Chi erano i signori di quelle regioni? II versante occidentale e la valle del Chisone fino a Perosa trovavansi, ai tempi di Valdesi, sotto il dominio dei conti d'Albon, delfini del Viennese. Ma i signorotti locali, duri e tirannici, erano per la valle della Duranza gli arcivescovi di Embrun, e per l'alta valle del Chisone i prevosti d'Oulx. Sul versante italiano, le valli di Perosa e di San Martino erano soggette all'Abbazia di Pinerolo, dipendente dalla S. Sede, e le valli del Pellice e d'Angrogna ai potenti conti di Luserna.
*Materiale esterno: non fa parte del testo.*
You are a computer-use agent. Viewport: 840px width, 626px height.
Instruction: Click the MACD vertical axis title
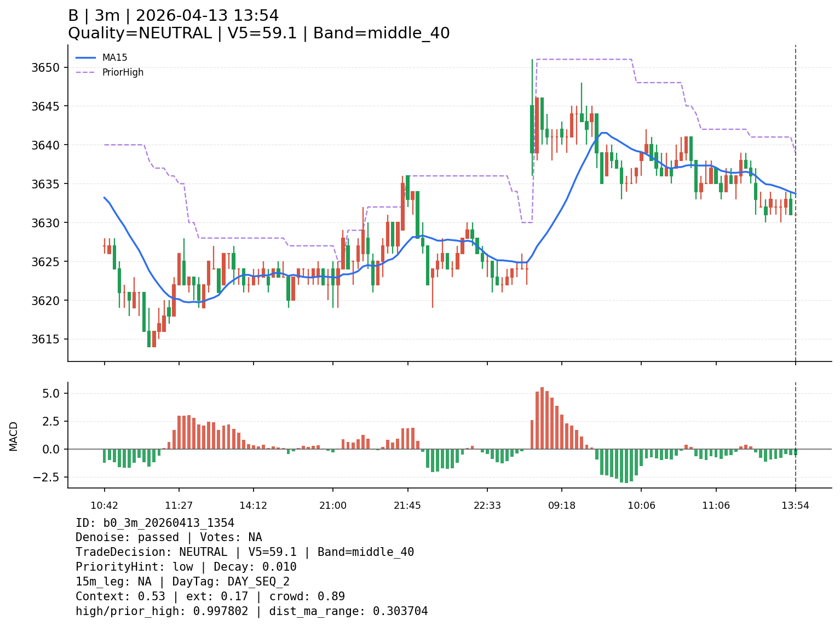[x=14, y=436]
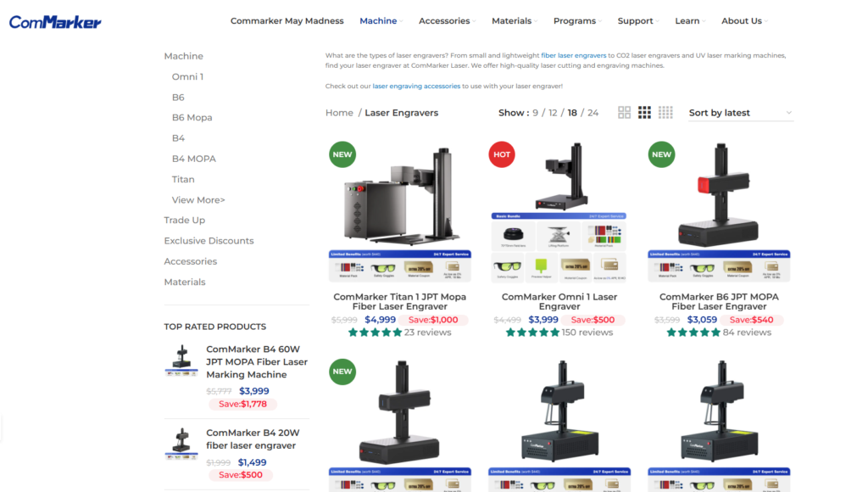Open the Sort by latest dropdown
This screenshot has height=492, width=868.
pos(741,113)
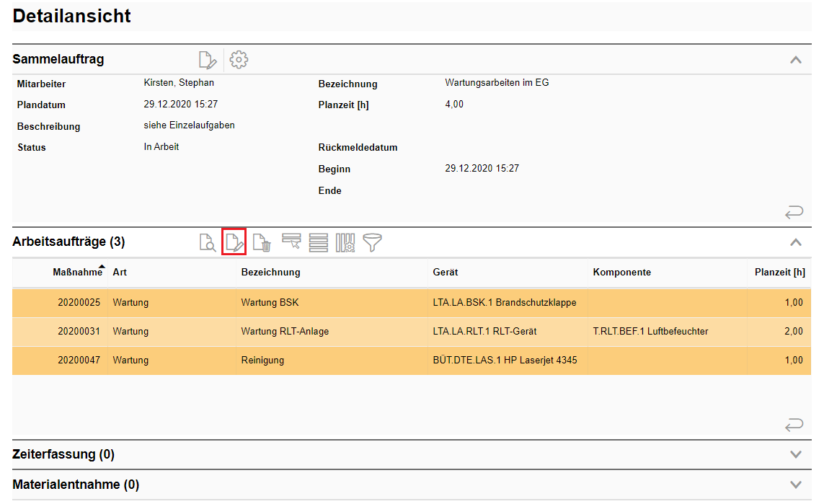Viewport: 824px width, 504px height.
Task: Collapse the Sammelauftrag section
Action: [x=796, y=60]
Più tardi — cioè nella prima metà del secolo XIII — tanto l'Abbazia di Pinerolo quanto i signori di Luserna dovettero assoggettarsi ai duchi di Savoia. Come si sa, la Casa di Savoia aveva incominciato a metter piede al di qua delle Alpi verso il 1037, con Umberto I Biancamano, figlio d'Ottone Guglielmo, conte di Borgogna, cui l'imperatore Corrado il Salico aveva assegnato il marchesato d'Ivrea con la valle d'Aosta; e il figlio d'Umberto, Oddone, mediante il suo matrimonio con Adelaide, figlia ed erede di Olderigo Manfredi III conte di Torino e marchese d'Italia, si ebbe la contea di Torino, che da Asti si estendeva fino al Monginevro.
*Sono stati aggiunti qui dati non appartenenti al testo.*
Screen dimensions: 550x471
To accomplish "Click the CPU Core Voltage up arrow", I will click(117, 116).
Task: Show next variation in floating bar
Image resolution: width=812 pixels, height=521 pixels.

La popolazione, piuttosto scarsa, era altresì semplice, di quella semplicità che le solitudini alpestri ispirano. Non c'è ragione di dubitare che professasse in miassima parte la religione cattolica, ma era più immune che le genti della pianura dalle pratiche superstiziose e dai riti idolatrici. Può darsi che codesta fosse una conseguenza dell'opera riformatrice compiuta nel IX secolo dal vescovo Claudio di Torino; ad ogni modo non è affatto da escludersi che, prima dell'immigrazione dei Valdesi, le Alpi Cozie abbiano ospitato altri dissidenti perseguitati (petrobrusiani e càtari) i quali avrebbero quindi aperto la via ai profughi di Lione e di Lombardia ed avrebbero loro preparato l'ambiente in questo nido alpino, non meno che in tante altre regioni d'Europa.

Non bisogna immaginarsi che la immigrazione dei Valdesi nelle Valli delle Alpi Cozie si sia effettuata in una sola volta, sotto la guida di Pietro Valdo, in poche volte. La scomunica di Lucio III (1184) subito dopo il Concilio di Verona, l'espulsione da Lione, e la terribile crociata del 1208 furono colpi possenti che determinarono altrettante successive ondate di profughi, che dal Delfinato come dalla pianura piemontese salivano verso l'asilo delle Alpi; tuttavia, non va dimenticato che il rapido stabilirsi dei Valdesi in queste Valli fu effetto non soltanto dell'immigrazione vera e propria, ma di un'opera di penetrazione e di propaganda presso la popolazione locale che, come abbiamo detto, era già predisposta in loro favore. Il primo documento della presenza dei Valdesi nel Pinerolese risale all'anno 1210: è un ordine dell'imperatore Ottone IV al vescovo di Torino, di «espellere da tutta la diocesi di Torino gli eretici Valdesi». Nel 1220, poi, un articolo degliStatuti della città di Pinerolo reca questo divieto: «Chiunque ospiterà consapevolmente un valdese o una valdese pagherà ogni volta una multa di dieci soldi».

Queste prime misure possono considerarsi come gli inizi d'una ostilità che nel corso del secolo XIII andò aggravandosi a misura che la Casa di Savoia imponeva la sua sovranità sui signori del Pinerolese, favorendo l'opera dell'Inquisizione in Val Perosa. Cosicché nel 1297 vediamo che il principe d'Acaia Filippo diSavoia, nipote di Amedeo V, assolda un inquisitore per la ricerca dei Valdesi, partecipando alla metà delle spese e dei profitti di quell'opera di repressione.

Verso il 1260 il ramo cadetto della Casa di Savoia aveva costituito un piccolo Stato, con Pinerolo per capitale, che fu il Principato d'Acaia.